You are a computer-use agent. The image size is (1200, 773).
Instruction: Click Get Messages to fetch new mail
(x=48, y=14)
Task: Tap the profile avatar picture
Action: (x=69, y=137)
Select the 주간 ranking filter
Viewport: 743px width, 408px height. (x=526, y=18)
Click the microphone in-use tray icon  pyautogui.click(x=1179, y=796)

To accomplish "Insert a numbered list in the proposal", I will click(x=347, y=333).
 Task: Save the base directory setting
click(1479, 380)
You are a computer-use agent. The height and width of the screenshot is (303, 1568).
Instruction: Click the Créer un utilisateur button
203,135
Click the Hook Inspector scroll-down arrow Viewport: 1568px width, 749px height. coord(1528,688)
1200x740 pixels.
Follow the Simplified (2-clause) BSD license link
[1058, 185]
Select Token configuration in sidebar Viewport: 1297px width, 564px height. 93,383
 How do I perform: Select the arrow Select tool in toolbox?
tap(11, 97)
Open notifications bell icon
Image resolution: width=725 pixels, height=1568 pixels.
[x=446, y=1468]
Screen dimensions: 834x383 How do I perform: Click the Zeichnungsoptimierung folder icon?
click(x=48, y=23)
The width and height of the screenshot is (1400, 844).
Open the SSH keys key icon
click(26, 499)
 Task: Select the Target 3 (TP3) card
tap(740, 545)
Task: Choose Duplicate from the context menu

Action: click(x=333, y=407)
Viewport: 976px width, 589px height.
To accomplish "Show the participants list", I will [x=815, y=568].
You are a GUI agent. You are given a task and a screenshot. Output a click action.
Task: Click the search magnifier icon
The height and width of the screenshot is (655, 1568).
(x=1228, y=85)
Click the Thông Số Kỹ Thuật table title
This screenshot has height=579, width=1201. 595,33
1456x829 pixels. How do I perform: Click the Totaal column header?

* * *

Instruction = Please reproduce the lines from the one containing "1200x740 pixels." through the one containing "will [x=815, y=568].", both included, with no changes.

The response =
1200x740 pixels.
Follow the Simplified (2-clause) BSD license link
[1058, 185]
Select Token configuration in sidebar Viewport: 1297px width, 564px height. 93,383
 How do I perform: Select the arrow Select tool in toolbox?
tap(11, 97)
Open notifications bell icon
Image resolution: width=725 pixels, height=1568 pixels.
[x=446, y=1468]
Screen dimensions: 834x383 How do I perform: Click the Zeichnungsoptimierung folder icon?
click(x=48, y=23)
The width and height of the screenshot is (1400, 844).
Open the SSH keys key icon
click(26, 499)
 Task: Select the Target 3 (TP3) card
tap(740, 545)
Task: Choose Duplicate from the context menu

Action: click(x=333, y=407)
Viewport: 976px width, 589px height.
To accomplish "Show the participants list", I will [x=815, y=568].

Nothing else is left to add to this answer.